GIVEN TASK:
Reproduce the records below, changing every occurrence of "GUI agent" to "GUI assistant" and leaving all other text unchanged.
-- start RECORDS SHOWN --
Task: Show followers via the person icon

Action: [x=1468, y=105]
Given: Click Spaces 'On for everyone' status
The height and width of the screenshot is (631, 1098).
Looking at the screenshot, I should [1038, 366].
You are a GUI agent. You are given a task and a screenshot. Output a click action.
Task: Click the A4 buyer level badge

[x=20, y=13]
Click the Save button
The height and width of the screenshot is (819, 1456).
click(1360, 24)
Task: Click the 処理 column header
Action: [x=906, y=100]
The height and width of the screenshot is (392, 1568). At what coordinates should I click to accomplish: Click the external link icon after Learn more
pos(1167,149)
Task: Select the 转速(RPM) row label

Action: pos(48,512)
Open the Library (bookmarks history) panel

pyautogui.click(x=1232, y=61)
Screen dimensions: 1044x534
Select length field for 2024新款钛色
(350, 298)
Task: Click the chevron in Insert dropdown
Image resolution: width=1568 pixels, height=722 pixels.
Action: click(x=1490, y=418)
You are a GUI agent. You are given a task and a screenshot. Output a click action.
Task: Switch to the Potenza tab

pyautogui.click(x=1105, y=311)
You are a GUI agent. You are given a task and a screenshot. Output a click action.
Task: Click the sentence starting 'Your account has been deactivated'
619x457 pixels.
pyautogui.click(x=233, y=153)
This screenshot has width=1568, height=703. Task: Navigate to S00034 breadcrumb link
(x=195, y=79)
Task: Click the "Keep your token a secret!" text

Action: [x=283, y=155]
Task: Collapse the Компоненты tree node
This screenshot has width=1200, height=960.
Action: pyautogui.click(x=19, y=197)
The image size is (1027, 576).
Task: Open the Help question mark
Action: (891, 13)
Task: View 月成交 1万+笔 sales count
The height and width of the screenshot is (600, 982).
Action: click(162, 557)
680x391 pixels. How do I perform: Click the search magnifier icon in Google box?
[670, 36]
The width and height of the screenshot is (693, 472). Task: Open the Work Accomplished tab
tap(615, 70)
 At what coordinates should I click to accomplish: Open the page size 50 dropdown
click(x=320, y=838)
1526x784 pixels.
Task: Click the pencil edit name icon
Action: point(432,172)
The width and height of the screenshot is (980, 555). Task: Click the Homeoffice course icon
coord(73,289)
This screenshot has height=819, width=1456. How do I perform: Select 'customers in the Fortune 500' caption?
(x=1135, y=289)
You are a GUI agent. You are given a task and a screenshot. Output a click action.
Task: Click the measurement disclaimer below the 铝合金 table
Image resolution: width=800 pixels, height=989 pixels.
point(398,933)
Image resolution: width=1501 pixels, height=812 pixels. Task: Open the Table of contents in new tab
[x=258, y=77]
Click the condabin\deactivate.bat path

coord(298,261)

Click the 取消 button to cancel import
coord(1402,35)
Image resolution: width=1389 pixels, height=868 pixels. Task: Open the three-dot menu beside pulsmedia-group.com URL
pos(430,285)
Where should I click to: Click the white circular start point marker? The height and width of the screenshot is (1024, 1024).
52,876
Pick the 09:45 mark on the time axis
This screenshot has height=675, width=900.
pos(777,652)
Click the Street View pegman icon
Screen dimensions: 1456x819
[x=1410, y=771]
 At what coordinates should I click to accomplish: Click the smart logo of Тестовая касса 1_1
-- end RECORDS SHOWN --
ANSWER FOR THIS EXERCISE:
Task: Show followers via the person icon

Action: [x=1468, y=105]
Given: Click Spaces 'On for everyone' status
The height and width of the screenshot is (631, 1098).
Looking at the screenshot, I should [1038, 366].
You are a GUI assistant. You are given a task and a screenshot. Output a click action.
Task: Click the A4 buyer level badge

[x=20, y=13]
Click the Save button
The height and width of the screenshot is (819, 1456).
click(1360, 24)
Task: Click the 処理 column header
Action: [x=906, y=100]
The height and width of the screenshot is (392, 1568). At what coordinates should I click to accomplish: Click the external link icon after Learn more
pos(1167,149)
Task: Select the 转速(RPM) row label

Action: pos(48,512)
Open the Library (bookmarks history) panel

pyautogui.click(x=1232, y=61)
Screen dimensions: 1044x534
Select length field for 2024新款钛色
(350, 298)
Task: Click the chevron in Insert dropdown
Image resolution: width=1568 pixels, height=722 pixels.
Action: click(x=1490, y=418)
You are a GUI assistant. You are given a task and a screenshot. Output a click action.
Task: Switch to the Potenza tab

pyautogui.click(x=1105, y=311)
You are a GUI assistant. You are given a task and a screenshot. Output a click action.
Task: Click the sentence starting 'Your account has been deactivated'
619x457 pixels.
pyautogui.click(x=233, y=153)
This screenshot has width=1568, height=703. Task: Navigate to S00034 breadcrumb link
(x=195, y=79)
Task: Click the "Keep your token a secret!" text

Action: [x=283, y=155]
Task: Collapse the Компоненты tree node
This screenshot has width=1200, height=960.
Action: pyautogui.click(x=19, y=197)
The image size is (1027, 576).
Task: Open the Help question mark
Action: (891, 13)
Task: View 月成交 1万+笔 sales count
The height and width of the screenshot is (600, 982).
Action: click(162, 557)
680x391 pixels. How do I perform: Click the search magnifier icon in Google box?
[670, 36]
The width and height of the screenshot is (693, 472). Task: Open the Work Accomplished tab
tap(615, 70)
 At what coordinates should I click to accomplish: Open the page size 50 dropdown
click(x=320, y=838)
1526x784 pixels.
Task: Click the pencil edit name icon
Action: point(432,172)
The width and height of the screenshot is (980, 555). Task: Click the Homeoffice course icon
coord(73,289)
This screenshot has height=819, width=1456. How do I perform: Select 'customers in the Fortune 500' caption?
(x=1135, y=289)
You are a GUI assistant. You are given a task and a screenshot. Output a click action.
Task: Click the measurement disclaimer below the 铝合金 table
Image resolution: width=800 pixels, height=989 pixels.
point(398,933)
Image resolution: width=1501 pixels, height=812 pixels. Task: Open the Table of contents in new tab
[x=258, y=77]
Click the condabin\deactivate.bat path

coord(298,261)

Click the 取消 button to cancel import
coord(1402,35)
Image resolution: width=1389 pixels, height=868 pixels. Task: Open the three-dot menu beside pulsmedia-group.com URL
pos(430,285)
Where should I click to: Click the white circular start point marker? The height and width of the screenshot is (1024, 1024).
52,876
Pick the 09:45 mark on the time axis
This screenshot has height=675, width=900.
pos(777,652)
Click the Street View pegman icon
Screen dimensions: 1456x819
[x=1410, y=771]
 At what coordinates should I click to accomplish: Click the smart logo of Тестовая касса 1_1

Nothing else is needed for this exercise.